This post is inspired by Artem Kirsanov’s video “The Key Equation Behind Probability” on YouTube.
KL-divergence (Kullback-Leibler divergence) is a fundamental concept in information theory and statistics that measures how one probability distribution diverges from a second, reference probability distribution. It has broad applications, from machine learning to physics.
Let’s build up from the basics, step by step.
1. Surprisal (Information Content)
Motivating Example
Imagine you’re observing the outcome of a random event. How surprising is the outcome? The surprisal (or self-information) tells us this.
High Surprisal: If the event is rare (low probability), its occurrence is surprising. For example, rolling a 1 on a very biased die where 1 appears only 1% of the time has high surprisal.
Low Surprisal: If the event is likely (high probability), its occurrence is not surprising. For example, in the biased die, rolling a 6 which appears 95% of the time has low surprisal.
Formal Definition
For an outcome $x$ with probability $P(x)$, the surprisal $I(x)$ is defined as:
$$ I(x) = -\log P(x) $$- Logarithm base: Typically, the base of the logarithm is $2$ (for bits, used for information theory) or $e$ (for nats: natural units of information, used in physics and other continuous processes).
Key Properties of Surprisal:
- $I(x)$ is 0 for certain events (when $P(x) = 1$): If you know for sure the event will happen, it provides no new information (no surprise). $$ I(x) = -\log(1) = 0 $$
- $I(x)$ is infinite for impossible events (when $P(x) = 0$): Impossible events carry infinite surprisal, as they could never occur in the given probability model. $$ I(x) = -\log(0) = \infty $$
- Higher surprisal for lower probability events: As $P(x)$ decreases, surprisal increases logarithmically.
Example (Fair Die):
For a fair six-sided die, the surprisal of any face $x$ is:
$$ I(x) = -\log\left(\frac{1}{6}\right) = \log(6) $$Since all outcomes are equally likely, their surprisal is the same.

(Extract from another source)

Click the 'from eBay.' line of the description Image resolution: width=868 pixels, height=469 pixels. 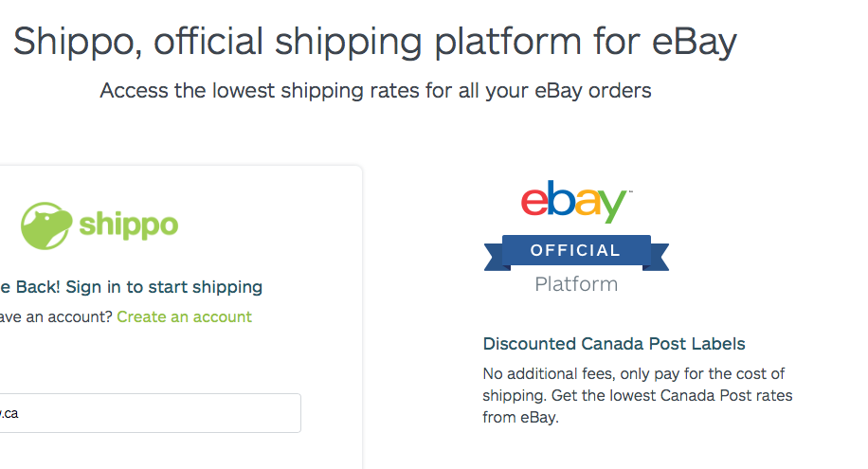click(521, 417)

2. Entropy (Shannon Entropy)
Motivating Example
Imagine you are predicting the outcome of a process (e.g., flipping a coin or rolling a die). The more unpredictable the outcome, the more uncertainty (or information) there is about the result. Entropy quantifies this uncertainty or the average surprisal over all possible outcomes.
Fair Coin: A fair coin has two equally likely outcomes, so each flip is maximally uncertain, meaning entropy is high.
Biased Coin: A coin that almost always lands heads has lower uncertainty because the outcome is more predictable, meaning entropy is lower.
Formal Definition
For a probability distribution $P(x)$ over outcomes, the entropy is the expected value of surprisal:
$$ H(P) = \mathbb{E}_{x \sim P}[-\log P(x)] $$This tells us the average number of bits needed to encode the outcomes of the distribution.
Key Properties of Entropy:
- Maximal entropy occurs for a uniform distribution, where all outcomes are equally likely (maximum unpredictability).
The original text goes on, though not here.